Gran Tierra Energy Inc. (GTE) stock prices were up 5.27% shortly after the trading day commenced on April 28th, 2021, bringing the price per share up to USD$0.69.
BOPD Numbers Surge
GTE has seen consistent growth in Barrels of Oil Produced per Day (BOPD) over the last several quarters, with the current quarter expecting Total Company averages of 28,930 BOPD. This is nearly 10,000 BOPD more than the 18,944 reported in Q3 2020. Q1 2020 reported total company production of 24,463 BOPD. Extrapolating from the strong numbers reported, the company has production guidance of 30,000 BOPD for the fiscal year of 2021.
GTE’s Liquidity Position
The company reported cash and cash equivalents amounting to USD$20 million as of March 31st, 2021, with the company having paid USD$10 million towards its credit facility balance which left it at USD$180 million. Cash and cash equivalents had a balance of USD$14 million as of December 31st, 2020, while the credit facility balance was USD$190 million.
Ramping up Production
Q1 2021 reported the company attempting to workover wells that it had sent offline in 2020 on account of very low oil prices. GTE is making use of two workover rigs to bring them back online, with the average workover cost having gone down by 28% year-over-year.
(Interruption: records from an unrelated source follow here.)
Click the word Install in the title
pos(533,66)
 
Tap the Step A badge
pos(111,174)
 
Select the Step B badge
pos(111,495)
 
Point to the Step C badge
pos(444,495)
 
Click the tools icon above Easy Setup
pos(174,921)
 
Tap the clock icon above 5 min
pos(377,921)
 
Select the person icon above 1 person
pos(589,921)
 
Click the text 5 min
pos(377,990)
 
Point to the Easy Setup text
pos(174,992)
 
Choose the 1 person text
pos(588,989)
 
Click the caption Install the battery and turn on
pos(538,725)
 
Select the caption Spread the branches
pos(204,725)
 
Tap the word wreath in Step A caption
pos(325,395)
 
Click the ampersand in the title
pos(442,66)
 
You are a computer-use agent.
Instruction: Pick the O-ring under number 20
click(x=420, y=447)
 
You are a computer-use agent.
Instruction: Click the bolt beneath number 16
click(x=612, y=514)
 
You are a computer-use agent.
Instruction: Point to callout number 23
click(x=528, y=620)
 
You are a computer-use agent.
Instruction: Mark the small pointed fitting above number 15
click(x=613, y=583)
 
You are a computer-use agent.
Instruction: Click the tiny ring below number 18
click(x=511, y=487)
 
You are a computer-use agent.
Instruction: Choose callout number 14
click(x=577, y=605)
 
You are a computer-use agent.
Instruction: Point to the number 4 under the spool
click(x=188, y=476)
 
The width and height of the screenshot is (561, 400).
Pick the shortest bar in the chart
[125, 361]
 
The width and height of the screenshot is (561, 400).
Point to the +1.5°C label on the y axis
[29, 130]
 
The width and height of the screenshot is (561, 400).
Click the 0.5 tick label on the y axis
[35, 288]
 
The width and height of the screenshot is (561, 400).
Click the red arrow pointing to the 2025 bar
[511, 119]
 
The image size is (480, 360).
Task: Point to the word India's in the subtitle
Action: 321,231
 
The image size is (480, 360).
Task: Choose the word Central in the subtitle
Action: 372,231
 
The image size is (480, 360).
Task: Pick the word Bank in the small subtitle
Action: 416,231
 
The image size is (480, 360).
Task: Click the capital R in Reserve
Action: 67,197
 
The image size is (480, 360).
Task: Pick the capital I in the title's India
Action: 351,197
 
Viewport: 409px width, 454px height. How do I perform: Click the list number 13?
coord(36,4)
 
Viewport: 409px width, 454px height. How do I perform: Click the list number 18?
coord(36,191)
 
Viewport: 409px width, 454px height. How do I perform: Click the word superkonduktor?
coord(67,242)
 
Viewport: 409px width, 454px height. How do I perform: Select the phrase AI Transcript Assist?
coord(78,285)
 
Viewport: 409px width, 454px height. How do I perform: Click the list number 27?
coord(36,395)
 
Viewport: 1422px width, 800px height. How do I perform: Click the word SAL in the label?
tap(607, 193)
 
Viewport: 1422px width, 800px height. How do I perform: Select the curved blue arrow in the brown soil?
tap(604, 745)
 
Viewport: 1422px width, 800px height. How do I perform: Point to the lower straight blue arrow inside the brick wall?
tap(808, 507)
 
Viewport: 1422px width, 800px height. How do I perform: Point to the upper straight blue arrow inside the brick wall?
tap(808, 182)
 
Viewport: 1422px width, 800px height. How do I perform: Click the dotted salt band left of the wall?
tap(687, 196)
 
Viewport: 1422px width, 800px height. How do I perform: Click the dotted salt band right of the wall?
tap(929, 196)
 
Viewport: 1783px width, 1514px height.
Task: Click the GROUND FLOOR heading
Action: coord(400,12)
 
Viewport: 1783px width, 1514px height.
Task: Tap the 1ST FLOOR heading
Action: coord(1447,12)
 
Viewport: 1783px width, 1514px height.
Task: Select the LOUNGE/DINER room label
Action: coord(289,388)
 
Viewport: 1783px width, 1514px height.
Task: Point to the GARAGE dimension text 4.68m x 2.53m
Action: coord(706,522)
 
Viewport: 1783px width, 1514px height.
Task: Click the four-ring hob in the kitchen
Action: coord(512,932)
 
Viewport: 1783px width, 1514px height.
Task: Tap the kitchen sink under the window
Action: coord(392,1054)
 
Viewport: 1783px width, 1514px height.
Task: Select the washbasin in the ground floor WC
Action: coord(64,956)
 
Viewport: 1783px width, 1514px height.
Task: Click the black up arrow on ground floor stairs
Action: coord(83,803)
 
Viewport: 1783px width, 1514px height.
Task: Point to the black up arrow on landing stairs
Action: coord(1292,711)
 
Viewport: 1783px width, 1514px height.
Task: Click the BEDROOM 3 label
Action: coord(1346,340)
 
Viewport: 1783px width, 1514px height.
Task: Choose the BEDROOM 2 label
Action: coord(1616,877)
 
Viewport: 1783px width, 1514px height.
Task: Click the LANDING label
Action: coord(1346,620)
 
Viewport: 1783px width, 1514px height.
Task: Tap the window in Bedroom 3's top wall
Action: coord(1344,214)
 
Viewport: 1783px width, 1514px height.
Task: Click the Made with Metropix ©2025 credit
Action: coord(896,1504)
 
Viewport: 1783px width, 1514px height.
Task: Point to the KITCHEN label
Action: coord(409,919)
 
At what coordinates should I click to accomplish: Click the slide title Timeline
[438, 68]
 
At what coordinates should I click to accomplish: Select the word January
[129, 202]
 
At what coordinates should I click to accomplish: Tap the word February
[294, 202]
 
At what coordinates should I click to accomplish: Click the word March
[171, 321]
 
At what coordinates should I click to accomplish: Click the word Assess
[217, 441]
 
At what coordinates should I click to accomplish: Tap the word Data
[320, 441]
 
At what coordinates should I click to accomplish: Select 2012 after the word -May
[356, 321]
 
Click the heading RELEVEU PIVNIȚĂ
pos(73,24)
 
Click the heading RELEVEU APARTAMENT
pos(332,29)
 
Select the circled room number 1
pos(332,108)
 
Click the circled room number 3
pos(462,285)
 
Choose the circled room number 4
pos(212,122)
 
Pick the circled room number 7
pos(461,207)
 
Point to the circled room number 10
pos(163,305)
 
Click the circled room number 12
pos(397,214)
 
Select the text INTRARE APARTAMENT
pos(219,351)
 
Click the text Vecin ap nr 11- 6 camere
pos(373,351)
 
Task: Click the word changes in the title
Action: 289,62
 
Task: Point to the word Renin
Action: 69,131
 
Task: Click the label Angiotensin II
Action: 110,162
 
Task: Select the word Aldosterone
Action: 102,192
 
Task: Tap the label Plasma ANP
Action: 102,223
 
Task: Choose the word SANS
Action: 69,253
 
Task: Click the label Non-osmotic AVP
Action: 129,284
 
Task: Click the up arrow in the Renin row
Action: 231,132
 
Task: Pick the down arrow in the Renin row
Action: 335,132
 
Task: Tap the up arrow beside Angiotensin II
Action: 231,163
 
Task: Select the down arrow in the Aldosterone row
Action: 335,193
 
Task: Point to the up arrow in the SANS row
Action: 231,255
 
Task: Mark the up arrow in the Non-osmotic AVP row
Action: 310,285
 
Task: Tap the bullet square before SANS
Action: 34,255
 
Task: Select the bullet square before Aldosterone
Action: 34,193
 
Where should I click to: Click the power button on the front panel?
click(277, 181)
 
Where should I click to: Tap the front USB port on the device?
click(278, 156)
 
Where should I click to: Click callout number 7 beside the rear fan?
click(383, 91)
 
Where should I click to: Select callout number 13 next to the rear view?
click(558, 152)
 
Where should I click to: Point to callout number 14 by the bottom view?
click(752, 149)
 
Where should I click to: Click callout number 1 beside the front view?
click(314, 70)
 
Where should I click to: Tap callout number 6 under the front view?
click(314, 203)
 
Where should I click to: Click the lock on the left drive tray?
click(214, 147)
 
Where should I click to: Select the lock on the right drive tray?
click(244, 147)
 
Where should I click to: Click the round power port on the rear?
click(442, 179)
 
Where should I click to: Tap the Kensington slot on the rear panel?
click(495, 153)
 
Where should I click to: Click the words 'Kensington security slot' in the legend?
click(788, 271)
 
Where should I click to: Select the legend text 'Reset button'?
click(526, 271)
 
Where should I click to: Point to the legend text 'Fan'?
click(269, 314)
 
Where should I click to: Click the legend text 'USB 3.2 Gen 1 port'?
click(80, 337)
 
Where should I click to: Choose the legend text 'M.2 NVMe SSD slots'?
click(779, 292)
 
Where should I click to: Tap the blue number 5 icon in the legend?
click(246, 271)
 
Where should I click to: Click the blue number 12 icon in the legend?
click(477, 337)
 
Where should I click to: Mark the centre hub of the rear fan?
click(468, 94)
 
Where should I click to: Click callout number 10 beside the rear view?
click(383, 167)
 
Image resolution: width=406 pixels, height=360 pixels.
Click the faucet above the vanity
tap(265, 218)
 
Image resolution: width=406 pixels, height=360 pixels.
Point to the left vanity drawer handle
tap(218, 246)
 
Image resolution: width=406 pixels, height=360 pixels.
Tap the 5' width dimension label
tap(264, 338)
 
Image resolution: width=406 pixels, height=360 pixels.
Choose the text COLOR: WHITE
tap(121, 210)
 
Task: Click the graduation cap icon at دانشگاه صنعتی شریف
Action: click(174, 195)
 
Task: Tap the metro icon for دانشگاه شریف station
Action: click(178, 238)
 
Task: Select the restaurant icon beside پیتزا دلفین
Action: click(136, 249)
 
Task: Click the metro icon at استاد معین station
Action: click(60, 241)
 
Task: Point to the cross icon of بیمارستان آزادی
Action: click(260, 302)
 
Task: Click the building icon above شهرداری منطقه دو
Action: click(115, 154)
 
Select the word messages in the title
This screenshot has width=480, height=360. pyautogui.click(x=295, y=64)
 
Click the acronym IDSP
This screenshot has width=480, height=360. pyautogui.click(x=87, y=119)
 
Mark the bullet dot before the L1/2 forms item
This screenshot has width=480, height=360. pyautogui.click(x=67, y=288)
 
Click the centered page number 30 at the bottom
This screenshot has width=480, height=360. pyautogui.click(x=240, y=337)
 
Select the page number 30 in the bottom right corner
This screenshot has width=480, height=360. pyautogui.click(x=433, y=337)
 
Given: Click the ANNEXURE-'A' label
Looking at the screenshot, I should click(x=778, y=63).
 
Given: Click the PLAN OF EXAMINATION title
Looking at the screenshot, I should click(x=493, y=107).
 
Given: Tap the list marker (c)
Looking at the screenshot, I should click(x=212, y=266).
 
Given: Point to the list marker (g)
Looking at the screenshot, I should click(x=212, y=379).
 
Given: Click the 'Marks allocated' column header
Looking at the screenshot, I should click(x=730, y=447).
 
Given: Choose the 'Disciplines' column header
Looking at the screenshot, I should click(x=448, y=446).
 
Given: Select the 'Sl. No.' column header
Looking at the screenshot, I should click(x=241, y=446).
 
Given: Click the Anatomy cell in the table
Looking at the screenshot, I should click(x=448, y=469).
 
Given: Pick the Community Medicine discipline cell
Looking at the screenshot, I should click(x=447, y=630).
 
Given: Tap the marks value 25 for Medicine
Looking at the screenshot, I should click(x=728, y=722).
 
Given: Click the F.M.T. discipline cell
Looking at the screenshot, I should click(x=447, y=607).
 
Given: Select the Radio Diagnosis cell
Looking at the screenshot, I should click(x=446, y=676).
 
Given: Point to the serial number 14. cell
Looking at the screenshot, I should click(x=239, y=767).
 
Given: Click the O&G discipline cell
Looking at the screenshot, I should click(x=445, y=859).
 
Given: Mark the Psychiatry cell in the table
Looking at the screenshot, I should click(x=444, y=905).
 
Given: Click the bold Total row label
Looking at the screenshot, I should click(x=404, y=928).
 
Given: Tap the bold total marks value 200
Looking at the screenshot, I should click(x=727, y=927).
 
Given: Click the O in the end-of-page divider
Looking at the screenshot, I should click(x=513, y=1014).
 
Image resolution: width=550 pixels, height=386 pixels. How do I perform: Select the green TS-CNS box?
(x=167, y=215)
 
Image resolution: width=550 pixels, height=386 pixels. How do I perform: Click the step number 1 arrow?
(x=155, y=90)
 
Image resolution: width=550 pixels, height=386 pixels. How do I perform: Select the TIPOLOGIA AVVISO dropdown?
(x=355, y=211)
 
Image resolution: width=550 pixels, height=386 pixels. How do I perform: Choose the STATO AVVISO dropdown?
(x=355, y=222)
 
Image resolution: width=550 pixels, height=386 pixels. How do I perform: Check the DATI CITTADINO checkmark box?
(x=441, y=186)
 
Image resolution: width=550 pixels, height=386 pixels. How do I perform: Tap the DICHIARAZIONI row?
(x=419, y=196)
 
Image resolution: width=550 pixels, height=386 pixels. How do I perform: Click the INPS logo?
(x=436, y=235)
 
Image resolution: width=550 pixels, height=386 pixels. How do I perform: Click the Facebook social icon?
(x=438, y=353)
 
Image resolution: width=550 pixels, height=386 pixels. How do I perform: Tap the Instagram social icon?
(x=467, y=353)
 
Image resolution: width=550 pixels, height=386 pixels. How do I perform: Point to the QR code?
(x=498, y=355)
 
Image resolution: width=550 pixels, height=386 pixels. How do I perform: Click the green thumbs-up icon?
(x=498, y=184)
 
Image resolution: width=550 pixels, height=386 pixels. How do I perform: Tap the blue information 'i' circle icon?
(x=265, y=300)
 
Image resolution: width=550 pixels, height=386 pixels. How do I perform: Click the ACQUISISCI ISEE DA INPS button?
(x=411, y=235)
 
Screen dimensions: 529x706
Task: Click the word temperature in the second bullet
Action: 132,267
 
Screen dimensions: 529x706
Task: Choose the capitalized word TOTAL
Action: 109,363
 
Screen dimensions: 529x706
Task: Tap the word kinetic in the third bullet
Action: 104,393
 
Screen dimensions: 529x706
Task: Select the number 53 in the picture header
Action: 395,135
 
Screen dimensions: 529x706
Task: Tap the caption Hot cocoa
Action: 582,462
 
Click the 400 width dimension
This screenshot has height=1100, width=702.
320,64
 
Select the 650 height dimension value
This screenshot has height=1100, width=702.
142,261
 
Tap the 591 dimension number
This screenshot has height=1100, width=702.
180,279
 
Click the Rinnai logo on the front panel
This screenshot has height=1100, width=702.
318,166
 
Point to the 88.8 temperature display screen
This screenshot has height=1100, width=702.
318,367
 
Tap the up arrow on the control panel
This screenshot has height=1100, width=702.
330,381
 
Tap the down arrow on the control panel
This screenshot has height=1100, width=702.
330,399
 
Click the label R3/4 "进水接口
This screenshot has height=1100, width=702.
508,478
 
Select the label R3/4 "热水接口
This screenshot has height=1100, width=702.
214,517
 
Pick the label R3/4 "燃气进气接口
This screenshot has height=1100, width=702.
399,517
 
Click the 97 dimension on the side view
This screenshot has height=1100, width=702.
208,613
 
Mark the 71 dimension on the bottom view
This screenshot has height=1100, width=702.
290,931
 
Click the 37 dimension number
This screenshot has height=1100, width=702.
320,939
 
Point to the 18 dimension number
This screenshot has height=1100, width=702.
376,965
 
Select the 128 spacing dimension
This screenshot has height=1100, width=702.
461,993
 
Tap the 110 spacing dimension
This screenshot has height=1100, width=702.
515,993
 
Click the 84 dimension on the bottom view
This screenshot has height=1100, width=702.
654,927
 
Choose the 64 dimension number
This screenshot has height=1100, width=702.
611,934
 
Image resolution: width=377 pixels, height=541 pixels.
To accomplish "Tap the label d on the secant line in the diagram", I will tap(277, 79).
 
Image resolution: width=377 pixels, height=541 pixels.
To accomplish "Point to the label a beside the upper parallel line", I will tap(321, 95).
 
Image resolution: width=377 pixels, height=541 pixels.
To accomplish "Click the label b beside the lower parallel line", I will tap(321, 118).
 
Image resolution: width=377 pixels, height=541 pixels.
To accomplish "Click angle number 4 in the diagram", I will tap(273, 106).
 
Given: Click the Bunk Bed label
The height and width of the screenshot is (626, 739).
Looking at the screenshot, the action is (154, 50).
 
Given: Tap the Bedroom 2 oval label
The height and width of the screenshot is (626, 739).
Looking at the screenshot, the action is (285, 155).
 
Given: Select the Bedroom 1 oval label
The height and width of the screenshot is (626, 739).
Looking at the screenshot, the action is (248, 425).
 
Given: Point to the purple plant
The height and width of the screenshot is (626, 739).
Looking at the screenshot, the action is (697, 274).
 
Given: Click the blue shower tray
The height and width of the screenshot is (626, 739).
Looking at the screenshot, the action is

Average costs of drilling per well has gone down for its Acordionero Oil Field by a margin of 36% since 2019, with AC-75 boasting a record cycle time of 10.6 days at a cost of USD$1.9 million.
Develops in Costayaco
March 2021 saw the infill development drilling campaign commence in GTE’s Costayaco Oil Field, the first program initiated in the area since November 2019. Of the three oil producers being drilled, CYC-42 was completed in 12.1 days at a cost of USD$1.9 million, representing savings of 30% in comparison to the last four wells drilled in the region. The remaining two wells are on their way to start producing by the second quarter of 2021, with workovers on 6 producing wells having been completed in that time period.
More Efficient Drilling
Due largely to the company’s ongoing cost saving initiatives, GTE has successfully brought down costs associated with well drilling and completion capital at their Acordionero site. Compared to reports from 2019, costs of drilling were down by 18% in the first quarter of 2021 while completion capital costs were down by a massive 52%. GTW expects a similar reduction of costs by 18% at their Costayaco oil field, where drilling will commence in Q2 2021.
Future Outlook for GTE
With the restarting of production and ramping up of existing production in wells across its oil field sites, GTE has a well-balanced liquidity position that the company can leverage to facilitate further sustained growth. In conjunction with the impressive reduction in drilling costs, the company is primed for profitability, with current and potential investors confident in the company’s drive to maximize shareholder value.